Recently, three groups have applied informatics methods to predict potential regulatory variants within risk loci from specific GWAS of asthma, breast cancer and blood traits [9, 10, 18]. Our work is complementary to these studies, showing that GWAS loci from diverse cancer studies are enriched for candidate regulatory SNPs and providing a structured procedure for their identification.

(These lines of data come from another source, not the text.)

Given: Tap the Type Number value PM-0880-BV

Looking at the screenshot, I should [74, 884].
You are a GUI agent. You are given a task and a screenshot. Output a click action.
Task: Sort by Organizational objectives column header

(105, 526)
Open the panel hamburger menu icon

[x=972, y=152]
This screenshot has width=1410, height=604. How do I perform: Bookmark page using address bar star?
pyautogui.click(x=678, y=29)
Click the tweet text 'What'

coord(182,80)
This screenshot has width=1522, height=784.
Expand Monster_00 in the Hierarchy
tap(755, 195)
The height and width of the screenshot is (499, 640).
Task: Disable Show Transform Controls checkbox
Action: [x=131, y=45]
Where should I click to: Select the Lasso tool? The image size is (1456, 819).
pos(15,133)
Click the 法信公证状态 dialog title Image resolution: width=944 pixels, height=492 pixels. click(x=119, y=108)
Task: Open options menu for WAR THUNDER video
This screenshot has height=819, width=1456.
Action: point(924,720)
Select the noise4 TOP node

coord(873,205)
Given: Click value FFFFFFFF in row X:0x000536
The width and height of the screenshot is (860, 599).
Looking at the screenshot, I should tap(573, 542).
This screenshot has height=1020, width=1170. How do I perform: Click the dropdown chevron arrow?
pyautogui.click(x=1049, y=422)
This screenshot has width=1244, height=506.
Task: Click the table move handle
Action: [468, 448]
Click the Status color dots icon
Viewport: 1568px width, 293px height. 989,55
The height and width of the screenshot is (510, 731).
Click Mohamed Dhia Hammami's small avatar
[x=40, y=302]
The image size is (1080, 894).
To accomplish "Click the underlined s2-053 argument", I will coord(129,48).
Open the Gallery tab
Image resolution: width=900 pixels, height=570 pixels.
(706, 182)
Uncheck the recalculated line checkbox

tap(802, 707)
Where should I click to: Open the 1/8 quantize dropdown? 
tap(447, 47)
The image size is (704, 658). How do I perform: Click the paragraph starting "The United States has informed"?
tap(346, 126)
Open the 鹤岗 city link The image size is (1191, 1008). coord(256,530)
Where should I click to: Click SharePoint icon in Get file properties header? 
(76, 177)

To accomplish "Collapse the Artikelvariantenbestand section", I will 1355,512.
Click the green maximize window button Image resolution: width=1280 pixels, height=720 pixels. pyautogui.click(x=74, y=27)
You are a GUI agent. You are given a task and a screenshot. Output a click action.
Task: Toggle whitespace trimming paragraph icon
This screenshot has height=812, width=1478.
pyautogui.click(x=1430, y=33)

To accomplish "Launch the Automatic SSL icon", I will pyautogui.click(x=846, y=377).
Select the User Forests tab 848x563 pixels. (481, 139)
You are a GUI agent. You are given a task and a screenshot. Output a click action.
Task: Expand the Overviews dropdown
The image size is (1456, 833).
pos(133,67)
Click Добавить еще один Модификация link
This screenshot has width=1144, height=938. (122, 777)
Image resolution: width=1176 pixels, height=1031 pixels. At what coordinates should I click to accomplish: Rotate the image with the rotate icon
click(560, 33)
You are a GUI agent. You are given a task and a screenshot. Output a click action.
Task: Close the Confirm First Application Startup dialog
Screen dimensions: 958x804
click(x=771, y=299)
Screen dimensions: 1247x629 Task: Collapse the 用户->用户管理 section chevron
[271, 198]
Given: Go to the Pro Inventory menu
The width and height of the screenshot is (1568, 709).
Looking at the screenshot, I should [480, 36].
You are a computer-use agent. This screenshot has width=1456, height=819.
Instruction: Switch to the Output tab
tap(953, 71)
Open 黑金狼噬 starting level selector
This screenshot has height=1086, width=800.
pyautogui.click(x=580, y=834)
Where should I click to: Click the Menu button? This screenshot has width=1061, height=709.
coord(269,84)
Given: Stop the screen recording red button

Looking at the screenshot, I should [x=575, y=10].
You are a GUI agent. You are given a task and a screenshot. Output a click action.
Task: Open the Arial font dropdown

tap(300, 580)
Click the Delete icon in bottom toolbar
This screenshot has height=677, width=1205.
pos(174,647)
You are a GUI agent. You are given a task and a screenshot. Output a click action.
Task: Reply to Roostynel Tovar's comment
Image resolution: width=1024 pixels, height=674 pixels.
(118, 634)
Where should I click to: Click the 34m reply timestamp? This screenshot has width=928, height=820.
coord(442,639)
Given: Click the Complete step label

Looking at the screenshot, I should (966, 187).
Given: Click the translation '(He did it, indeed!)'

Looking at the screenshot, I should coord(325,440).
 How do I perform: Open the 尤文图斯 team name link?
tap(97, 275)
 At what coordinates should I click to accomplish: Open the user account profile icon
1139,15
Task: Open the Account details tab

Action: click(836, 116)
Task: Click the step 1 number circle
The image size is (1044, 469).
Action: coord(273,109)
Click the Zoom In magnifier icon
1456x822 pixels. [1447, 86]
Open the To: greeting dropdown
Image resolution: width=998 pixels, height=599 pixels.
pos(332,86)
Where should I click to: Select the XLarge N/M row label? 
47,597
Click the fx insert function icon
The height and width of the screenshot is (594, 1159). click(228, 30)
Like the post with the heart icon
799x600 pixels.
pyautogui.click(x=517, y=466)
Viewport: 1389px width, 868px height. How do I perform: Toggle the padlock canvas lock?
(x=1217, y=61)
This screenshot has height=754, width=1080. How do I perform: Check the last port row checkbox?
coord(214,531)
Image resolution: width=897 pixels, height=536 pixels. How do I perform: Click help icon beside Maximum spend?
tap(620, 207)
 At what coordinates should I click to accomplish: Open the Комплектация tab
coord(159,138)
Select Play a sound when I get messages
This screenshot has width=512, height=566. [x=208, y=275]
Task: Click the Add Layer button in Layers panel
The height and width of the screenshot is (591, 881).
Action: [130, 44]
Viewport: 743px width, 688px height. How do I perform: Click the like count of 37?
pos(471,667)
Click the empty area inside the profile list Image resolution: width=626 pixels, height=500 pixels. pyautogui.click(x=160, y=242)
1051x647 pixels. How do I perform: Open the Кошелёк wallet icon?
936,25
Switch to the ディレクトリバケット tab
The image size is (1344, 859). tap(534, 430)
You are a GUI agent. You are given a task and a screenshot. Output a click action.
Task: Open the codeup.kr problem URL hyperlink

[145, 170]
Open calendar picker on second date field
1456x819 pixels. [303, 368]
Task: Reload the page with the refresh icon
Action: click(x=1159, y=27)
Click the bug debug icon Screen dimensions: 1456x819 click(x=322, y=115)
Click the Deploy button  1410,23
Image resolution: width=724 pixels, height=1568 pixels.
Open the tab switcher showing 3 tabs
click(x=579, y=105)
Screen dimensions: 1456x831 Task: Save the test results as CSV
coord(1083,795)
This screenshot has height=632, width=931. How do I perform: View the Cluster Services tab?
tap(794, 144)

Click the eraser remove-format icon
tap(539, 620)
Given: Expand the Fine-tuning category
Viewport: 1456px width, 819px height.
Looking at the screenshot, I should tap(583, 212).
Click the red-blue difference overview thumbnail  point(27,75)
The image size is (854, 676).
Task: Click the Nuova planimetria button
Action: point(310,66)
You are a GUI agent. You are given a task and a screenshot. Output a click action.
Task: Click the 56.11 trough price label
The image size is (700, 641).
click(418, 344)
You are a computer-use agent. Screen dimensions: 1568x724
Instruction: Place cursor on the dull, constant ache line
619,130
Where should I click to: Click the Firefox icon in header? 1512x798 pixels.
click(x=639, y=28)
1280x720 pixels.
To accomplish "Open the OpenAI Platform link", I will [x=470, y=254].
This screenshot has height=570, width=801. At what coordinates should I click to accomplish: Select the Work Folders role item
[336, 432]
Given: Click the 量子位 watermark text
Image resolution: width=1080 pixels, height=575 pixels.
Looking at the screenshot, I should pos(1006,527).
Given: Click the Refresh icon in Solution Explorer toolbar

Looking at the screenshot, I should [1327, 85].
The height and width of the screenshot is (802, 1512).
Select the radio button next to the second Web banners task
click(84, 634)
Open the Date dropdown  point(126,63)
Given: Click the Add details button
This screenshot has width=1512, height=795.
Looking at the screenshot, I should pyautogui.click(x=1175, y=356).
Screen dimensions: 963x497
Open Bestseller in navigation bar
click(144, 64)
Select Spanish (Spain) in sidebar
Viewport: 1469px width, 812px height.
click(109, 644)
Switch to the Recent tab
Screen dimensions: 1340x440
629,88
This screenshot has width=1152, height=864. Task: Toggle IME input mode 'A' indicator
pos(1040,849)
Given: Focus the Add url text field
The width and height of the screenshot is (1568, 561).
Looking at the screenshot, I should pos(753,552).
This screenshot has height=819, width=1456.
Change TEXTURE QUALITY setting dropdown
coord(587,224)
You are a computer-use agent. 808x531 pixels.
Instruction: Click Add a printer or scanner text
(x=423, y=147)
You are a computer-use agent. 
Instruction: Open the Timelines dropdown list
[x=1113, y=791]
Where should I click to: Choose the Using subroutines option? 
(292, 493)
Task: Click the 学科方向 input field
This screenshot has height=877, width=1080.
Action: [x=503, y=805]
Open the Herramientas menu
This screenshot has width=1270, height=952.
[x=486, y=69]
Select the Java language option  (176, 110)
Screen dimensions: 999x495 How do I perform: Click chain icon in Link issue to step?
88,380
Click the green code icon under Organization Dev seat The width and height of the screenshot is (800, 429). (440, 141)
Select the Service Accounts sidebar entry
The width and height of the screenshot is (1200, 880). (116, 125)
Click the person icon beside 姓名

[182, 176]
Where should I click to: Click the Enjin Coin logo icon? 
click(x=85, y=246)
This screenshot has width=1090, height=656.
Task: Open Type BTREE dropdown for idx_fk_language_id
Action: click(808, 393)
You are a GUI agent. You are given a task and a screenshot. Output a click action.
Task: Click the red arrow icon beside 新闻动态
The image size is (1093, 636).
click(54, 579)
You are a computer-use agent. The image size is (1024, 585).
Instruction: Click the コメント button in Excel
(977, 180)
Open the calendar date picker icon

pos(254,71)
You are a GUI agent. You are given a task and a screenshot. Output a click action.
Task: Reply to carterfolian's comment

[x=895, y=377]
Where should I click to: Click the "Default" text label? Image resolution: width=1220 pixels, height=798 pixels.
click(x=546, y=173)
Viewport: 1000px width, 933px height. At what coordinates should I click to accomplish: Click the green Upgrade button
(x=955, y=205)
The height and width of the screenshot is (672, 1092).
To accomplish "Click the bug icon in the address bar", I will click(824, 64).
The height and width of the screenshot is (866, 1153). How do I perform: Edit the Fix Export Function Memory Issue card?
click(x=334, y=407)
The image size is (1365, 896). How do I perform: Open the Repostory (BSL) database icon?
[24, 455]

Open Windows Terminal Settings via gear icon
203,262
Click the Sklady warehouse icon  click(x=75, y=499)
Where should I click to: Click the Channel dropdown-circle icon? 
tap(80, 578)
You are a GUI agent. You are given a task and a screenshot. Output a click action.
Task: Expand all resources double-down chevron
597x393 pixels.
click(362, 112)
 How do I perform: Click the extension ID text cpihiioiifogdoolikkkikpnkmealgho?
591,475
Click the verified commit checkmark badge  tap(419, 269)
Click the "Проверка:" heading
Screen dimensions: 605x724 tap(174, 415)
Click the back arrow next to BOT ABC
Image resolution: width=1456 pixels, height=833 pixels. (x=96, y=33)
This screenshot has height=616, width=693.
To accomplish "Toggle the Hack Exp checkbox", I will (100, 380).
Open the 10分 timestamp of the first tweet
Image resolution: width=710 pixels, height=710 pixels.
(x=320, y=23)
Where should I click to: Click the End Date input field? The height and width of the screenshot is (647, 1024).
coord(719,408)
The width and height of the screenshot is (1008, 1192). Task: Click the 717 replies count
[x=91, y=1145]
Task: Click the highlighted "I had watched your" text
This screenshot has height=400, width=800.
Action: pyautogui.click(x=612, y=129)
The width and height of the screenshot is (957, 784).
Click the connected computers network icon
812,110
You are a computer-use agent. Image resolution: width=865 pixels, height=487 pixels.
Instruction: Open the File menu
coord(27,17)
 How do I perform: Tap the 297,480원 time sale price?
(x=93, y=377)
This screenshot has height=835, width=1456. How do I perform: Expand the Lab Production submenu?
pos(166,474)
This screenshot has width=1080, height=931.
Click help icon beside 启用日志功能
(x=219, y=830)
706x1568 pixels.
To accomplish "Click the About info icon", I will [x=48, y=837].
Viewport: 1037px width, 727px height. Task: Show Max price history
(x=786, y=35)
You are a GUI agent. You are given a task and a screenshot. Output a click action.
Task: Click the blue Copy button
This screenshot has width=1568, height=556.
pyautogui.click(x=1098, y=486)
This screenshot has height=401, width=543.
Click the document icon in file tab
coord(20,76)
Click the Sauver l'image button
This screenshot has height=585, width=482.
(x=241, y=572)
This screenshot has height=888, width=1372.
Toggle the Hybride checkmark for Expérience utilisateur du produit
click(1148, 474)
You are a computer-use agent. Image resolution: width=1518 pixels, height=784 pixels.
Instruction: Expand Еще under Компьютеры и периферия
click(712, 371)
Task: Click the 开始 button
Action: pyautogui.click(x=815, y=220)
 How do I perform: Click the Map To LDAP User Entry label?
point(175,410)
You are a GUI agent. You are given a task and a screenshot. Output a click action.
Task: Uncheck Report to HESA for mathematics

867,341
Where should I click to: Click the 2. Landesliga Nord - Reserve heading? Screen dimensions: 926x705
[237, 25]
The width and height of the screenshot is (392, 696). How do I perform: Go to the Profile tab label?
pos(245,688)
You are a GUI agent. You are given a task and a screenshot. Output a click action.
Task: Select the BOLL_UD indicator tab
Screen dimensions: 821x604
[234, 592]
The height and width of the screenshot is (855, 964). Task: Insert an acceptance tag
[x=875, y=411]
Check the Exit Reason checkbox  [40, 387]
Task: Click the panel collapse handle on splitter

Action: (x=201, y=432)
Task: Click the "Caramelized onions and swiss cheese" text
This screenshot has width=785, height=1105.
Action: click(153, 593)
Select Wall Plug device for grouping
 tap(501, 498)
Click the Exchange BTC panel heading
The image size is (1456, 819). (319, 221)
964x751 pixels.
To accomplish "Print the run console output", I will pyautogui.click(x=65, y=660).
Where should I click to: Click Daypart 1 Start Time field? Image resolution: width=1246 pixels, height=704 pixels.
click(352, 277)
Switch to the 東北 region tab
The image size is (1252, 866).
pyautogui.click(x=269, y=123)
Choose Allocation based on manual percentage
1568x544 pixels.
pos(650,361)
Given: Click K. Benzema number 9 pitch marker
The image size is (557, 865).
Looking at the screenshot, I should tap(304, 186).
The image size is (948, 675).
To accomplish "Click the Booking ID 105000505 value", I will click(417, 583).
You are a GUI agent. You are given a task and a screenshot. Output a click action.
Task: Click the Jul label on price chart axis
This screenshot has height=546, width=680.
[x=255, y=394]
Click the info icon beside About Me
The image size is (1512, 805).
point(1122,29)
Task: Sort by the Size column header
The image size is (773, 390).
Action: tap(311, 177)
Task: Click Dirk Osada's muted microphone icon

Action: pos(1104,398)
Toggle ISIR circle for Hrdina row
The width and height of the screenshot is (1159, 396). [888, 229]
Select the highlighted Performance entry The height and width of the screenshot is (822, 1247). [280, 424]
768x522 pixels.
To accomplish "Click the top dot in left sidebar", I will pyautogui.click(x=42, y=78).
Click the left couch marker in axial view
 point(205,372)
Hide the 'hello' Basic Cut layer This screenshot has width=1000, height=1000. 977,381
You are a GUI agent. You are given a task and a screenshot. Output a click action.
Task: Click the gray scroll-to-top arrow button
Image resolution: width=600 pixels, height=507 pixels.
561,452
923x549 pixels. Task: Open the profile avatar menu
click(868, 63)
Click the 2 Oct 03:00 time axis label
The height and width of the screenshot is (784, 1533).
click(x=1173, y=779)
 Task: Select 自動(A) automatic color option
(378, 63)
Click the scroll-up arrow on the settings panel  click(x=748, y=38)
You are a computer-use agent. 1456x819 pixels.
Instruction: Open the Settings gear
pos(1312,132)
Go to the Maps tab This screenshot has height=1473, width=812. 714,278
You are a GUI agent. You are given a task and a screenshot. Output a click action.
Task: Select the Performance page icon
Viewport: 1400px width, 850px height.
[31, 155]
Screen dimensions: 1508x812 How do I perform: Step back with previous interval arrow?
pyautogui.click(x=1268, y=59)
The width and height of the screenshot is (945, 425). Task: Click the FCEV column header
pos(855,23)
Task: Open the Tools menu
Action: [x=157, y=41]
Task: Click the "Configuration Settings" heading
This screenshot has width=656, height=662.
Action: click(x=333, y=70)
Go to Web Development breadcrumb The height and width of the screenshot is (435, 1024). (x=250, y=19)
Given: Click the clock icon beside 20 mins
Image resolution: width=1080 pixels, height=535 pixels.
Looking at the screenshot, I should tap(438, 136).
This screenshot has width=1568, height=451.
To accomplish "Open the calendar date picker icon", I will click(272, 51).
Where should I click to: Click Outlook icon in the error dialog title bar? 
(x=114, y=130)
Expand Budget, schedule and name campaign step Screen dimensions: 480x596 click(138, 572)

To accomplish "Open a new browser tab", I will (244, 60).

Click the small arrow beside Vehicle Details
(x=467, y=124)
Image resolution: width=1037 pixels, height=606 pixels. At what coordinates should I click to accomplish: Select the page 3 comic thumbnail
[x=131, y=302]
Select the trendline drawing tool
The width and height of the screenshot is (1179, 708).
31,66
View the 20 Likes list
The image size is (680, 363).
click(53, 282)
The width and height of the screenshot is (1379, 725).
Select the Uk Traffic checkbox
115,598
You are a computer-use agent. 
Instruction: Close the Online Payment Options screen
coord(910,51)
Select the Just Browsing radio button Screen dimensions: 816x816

The informatics methods and candidate variants presented here highlight clear opportunities for further work. For example, the cancer susceptibility regulatory SNPs highlighted in the report will require experimental investigation. While in vitro binding studies of transcription factors with differential binding affinities could be pursued, it has been well established that computational predictions of binding affinity are highly correlated with experimental measurements [56]. Therefore, we think longer-term it will be most appropriate to obtain relevant cancer cells and normal cells with the specific risk allele and measure TF binding in vivo, expression of potential gene targets (inferred from the Hi-C interaction data and topological domains), and the small-scale chromosome conformation capture in the presence or absence of the candidate regulatory variation. Beyond the specific candidate, a key challenge for the field is the computational prediction of the relationship between enhancers and specific promoters, which would allow for targeted experimental approaches.

Conclusions

Cancer GWAS SNP sets extended with high linkage disequilibrium are over-represented in cis-regulatory sequences active in cancer and normal cells. The degree of over-representation varied across assessed GWAS. Notably, such enrichment of the cancer susceptibility SNPs in normal cells highlights the potential contribution of the variants to the earliest phases of tumorigenesis. Analysis of the differential TF binding affinity between the regular and risk alleles reveals functional SNPs with potential disruption or enhancement of TF binding. We highlight candidate regulatory SNPs, one with borderline lung cancer susceptibility and three with significant breast cancer susceptibility, within cancer-specific enhancers with multiple overlapping TAF binding sites and significant increase in TF binding affinity scores with the risk allele. The methods constitute a framework to interpret functionality of GWAS loci candidate regulatory SNPs based on epigenetics, regulatory potential and TF binding affinity properties.